Goal of the exercise: Rewrite only the part of the data that opens with the line containing "At what (x,y)" and closes with the line containing "Looking at the", changing "coordinate pair" to "point" and keeping everything else the same. Leave the pictures out of your answer.

---------- Exercise data

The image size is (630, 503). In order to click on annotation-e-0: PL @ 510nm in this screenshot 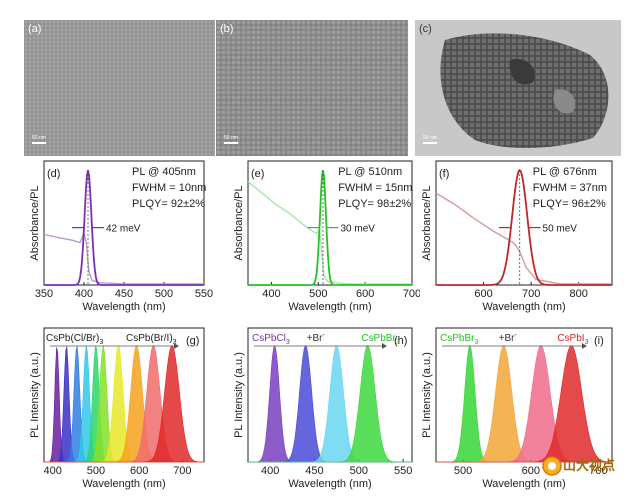, I will do `click(370, 172)`.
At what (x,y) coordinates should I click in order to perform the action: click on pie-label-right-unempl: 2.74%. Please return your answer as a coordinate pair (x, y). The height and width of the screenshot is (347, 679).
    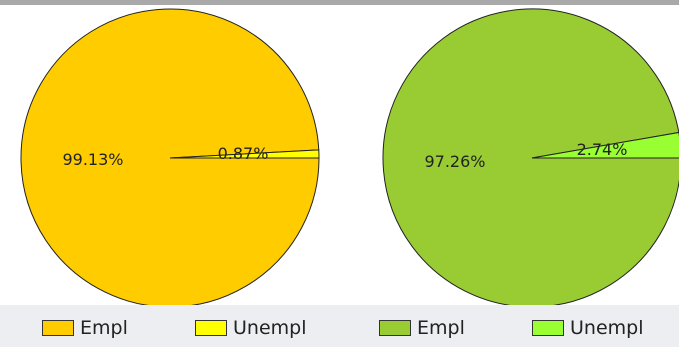
    Looking at the image, I should click on (602, 150).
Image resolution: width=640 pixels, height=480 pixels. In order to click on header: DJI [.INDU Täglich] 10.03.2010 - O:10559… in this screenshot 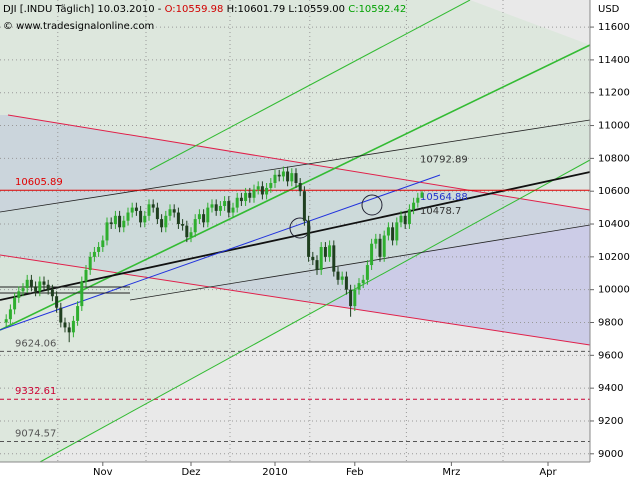, I will do `click(204, 10)`.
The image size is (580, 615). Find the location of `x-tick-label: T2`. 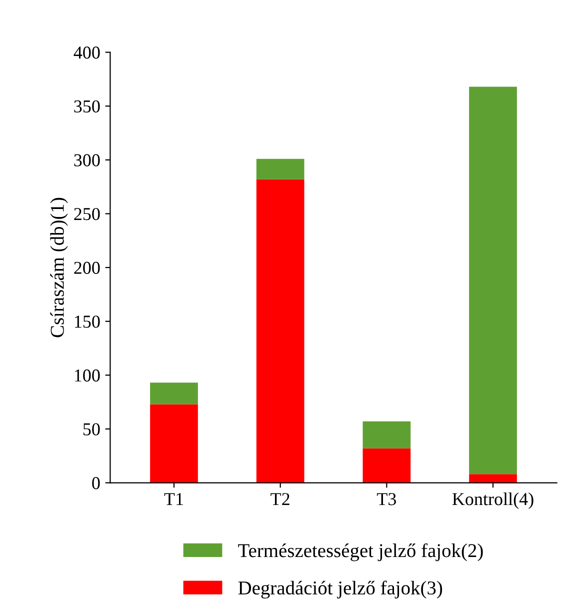

x-tick-label: T2 is located at coordinates (280, 500).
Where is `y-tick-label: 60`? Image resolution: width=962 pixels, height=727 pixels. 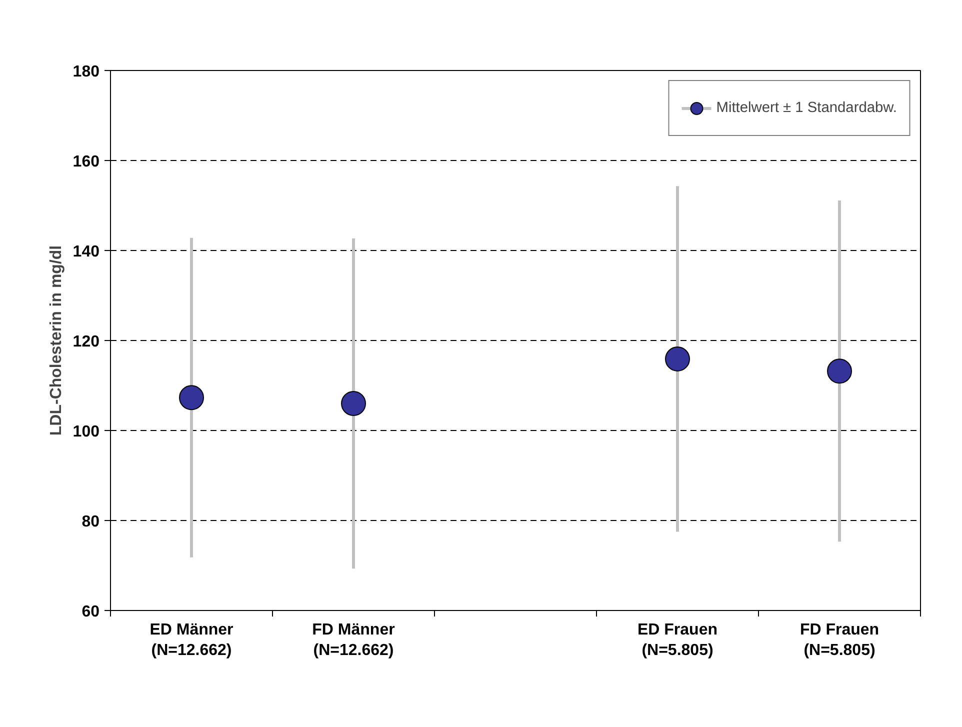 y-tick-label: 60 is located at coordinates (91, 612).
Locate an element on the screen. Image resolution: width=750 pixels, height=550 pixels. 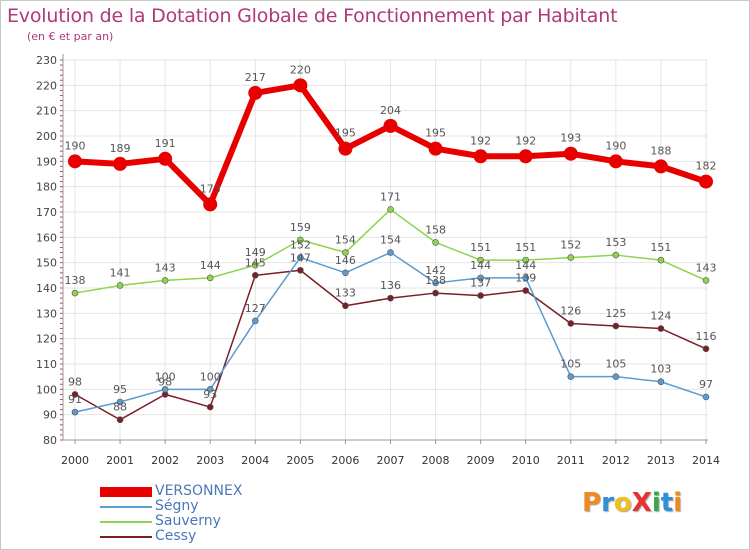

--------------------

Answer to this exercise:
At what (x,y) coordinates should I click in order to perform the action: click on pie-label-right-unempl: 2.74%. Please return your answer as a point (x, y). The height and width of the screenshot is (347, 679).
    Looking at the image, I should click on (602, 150).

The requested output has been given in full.